Fragmento de lectura:
- - -

     La identificación de Jiménez como autor de los hechos fue sencilla. Dejó pistas en el piso. La factura de un móvil, una tarjeta SIM, todo con su nombre. Y encontraron sus huellas, concretamente, en el cinturón que inmovilizaba a la primera víctima. Como se trataba de un recluso que gozaba de un permiso penitenciario, la policía autonómica lo localizó bastante rápido gracias a su base de datos, de la misma forma que encontrarían sus bambas, con restos de sangre, en el bar La Oca, en Francesc Macià, adonde había ido para un encuentro, una entrevista de trabajo, después del doble crimen.
- - -
Material proporcionado:

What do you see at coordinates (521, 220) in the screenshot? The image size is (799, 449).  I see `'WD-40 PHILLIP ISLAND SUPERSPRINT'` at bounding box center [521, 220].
- - -
Enunciado: Escribe la continuación del fragmento sobre la identificación de Jiménez como autor del doble crimen, empezando después de su última oración. El material procede de otra fuente.

Tu respuesta:
     Aquel depredador era un tipo inofensivo cuando estaba en la cárcel. Pero sembraba el pánico cuando pisaba la calle, pese a sus 158 centímetros de altura. En un permiso anterior, en 1992, había cometido hasta tres robos y había llevado a cabo una agresión sexual. En el transcurso de su persecución, se descubriría que, en 2003, en otro permiso, había violado a otra víctima y había pretendido abusar de una segunda. Pero dentro del piso de Bellvitge la crueldad de sus actos se había incrementado de forma significativa. Jiménez acababa de cruzar una frontera de la que no había retorno. Ni el padre alcohólico, ni los años a cargo de bienestar social, ni la ausencia de un sustrato familiar, nada lo podía justificar ya. Ni a él, ni al reguero de violencia que había dejado en los escasos diecinueve días que había pasado en libertad desde los dieciséis años. A diferencia de los quinquis de la Transición, a diferencia de las bandas de atracadores, que también pisaron instituciones de menores con frecuencia, Jiménez no pertenecía a ningún tejido social, estaba solo. Tenía muy poco trato con sus familiares, y no se le conocía ninguna amistad, ni relaciones sentimentales con mujeres.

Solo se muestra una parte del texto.